My name is Harry, I joined the CDT in September 2020. Before this I was at the University of Lincoln completing a BSc in Computer Science looking to work in robotic software development. I am interested in robot vision, deep learning and robot navigation. During my undergraduate I published a paper about my dissertation project in which I built and programmed an agricultural robot, which dispensed seeds and was tracked via GPS.

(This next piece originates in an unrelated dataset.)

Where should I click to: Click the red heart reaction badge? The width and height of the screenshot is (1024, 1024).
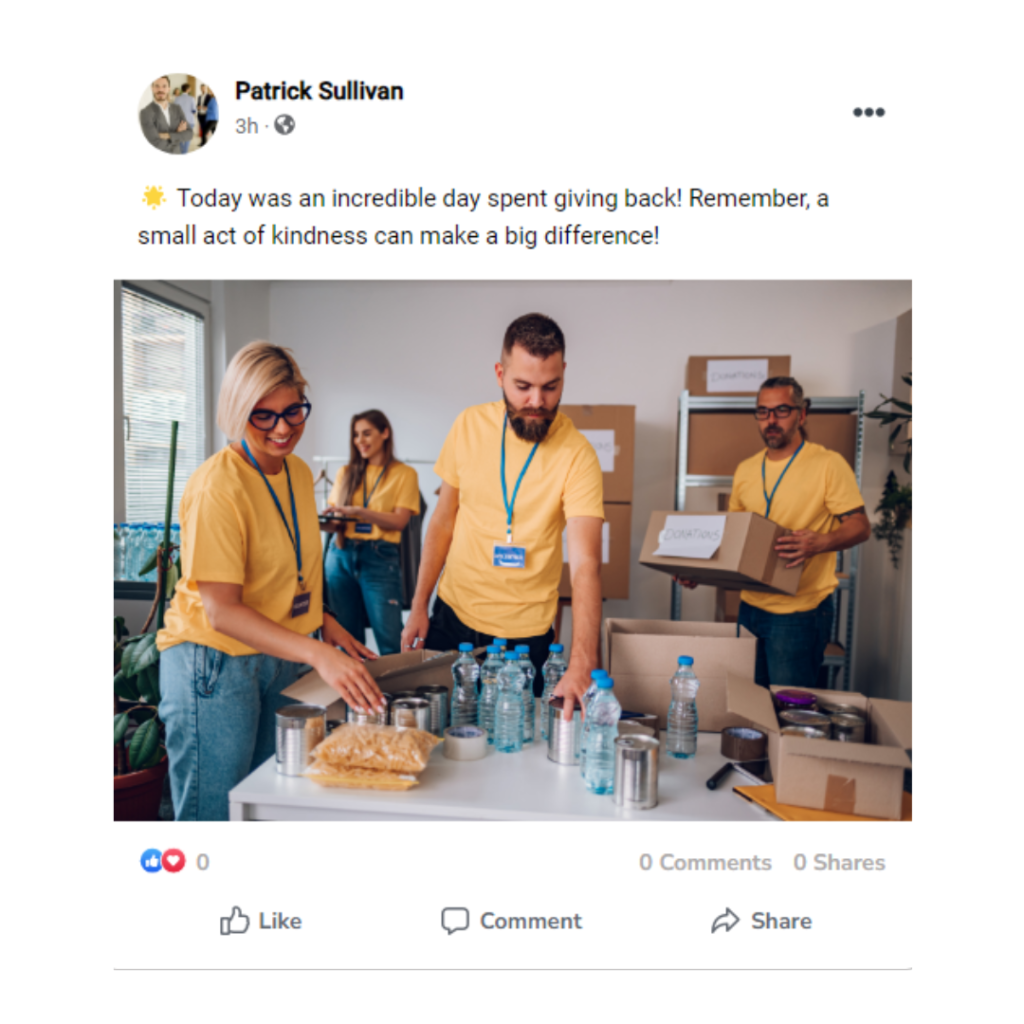coord(174,861)
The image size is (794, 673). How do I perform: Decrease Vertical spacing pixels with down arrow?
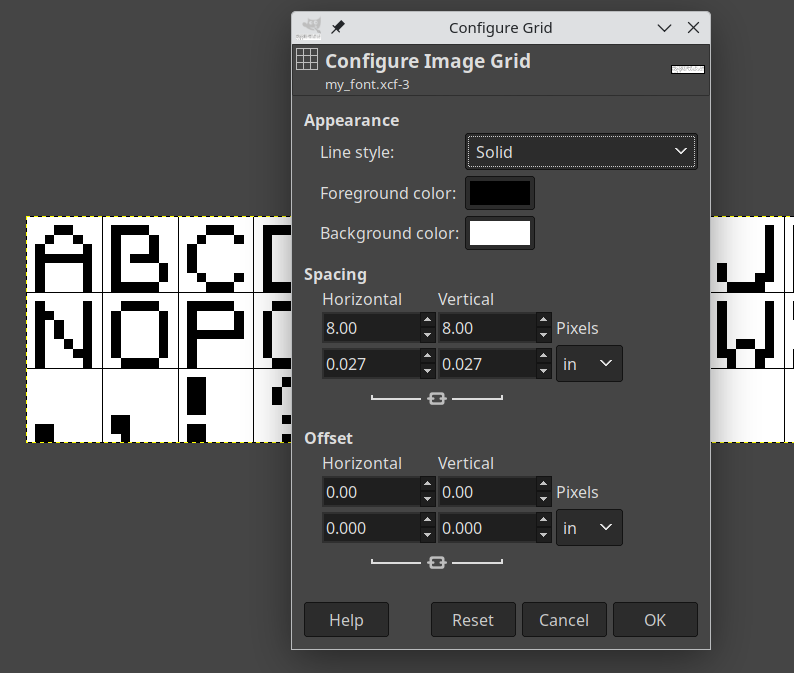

During the MSc Robotics and Autonomous systems, I have worked part time on the BACCHUS project. This has been fun to be work on an actual project that will be deployed to have a system in a vineyard. I have also worked on a paper for ICRA Task-Informed Grasping Workshop with members from the CDT as well as the MSc. Finally, I have also helped setup the Drink Outside the Box as a member of the committee

MSc Project

An Empirical Comparison of Optimisation Methods for Embedded DNNs

Automated precision agriculture is imperative and needs help to be optimised. To enable this Deep Neural Networks (DNNs) need to be deployed to ensure precision is kept high. Deploying DNNs like a Faster R-CNN to complete object detection can outperform YOLO DNNs, however these are much more difficult to deploy due to the size of the DNN. This thesis completes an empirical comparison of optimisations and considers deployment on multiple different embedded devices. This thesis completes multiple types of testing on multiple types of embedded devices with differing backbones for a Faster R-CNN. This thesis discovers that when DNNs are deployed not all optimisations can optimise DNNs for embedded deployment. This thesis also finds that each embedded device tested had optimal results with different combinations of optimisations. This thesis also contributes the usage of multiple quantisation optimisations for a Faster R-CNN. When using the multiple quantisation methods there can be seen a DNN size reduction of 52.4% and 67% with accuracy increases of 0.2% and 0.3% for a MobileNetV3-Large backbone and ResNet18 backbone, respectively. The test data is object detection based and can be used for grape harvesting within agricultural robotics.

PhD Project

Closing The Loop on Precision Spraying.

Despite the very long history of pesticides and herbicides it was not really until the world war II end that there was widespread use of synthesised chemicals in agriculture. Since then, there have been considerable developments often due to unintended or modelled consequences which usually amount to toxicity to animals or organisms essential to the ecosystem. The modern farmer is expected to be on top of considerable advice and guidance. Despite these advances the modern approach is known as “spray and pray” to imply that however carefully the diluted the chemicals are, there are always unintended consequences. A much-touted alternative is precision spraying in which exactly the right toxin is delivered to exactly the right place at exactly the right time. The technology already exists for the delivery of precise quantities of fluids through jets or aerosols. The question is, how feasible is it to monitor and control such systems in the field? That is what this project is about. 

This project aims to incorporate improvements in Syngenta’s existing platforms for autonomous targeting of crops, weeds, pests, accurate dispensing of fluid. We will formulate quantifiable methodologies for post spraying effect monitoring to help Syngenta fulfil the regulatory guidelines for EU green deal. We will get access to the in-field/test equipment and relevant data (video/field maps) to build realistic and practical solutions in terms of precision spraying. 

Harry’s PhD project is being carried out in collaboration with Syngenta, under the primary supervision of Prof Beatriz De Le Iglesia.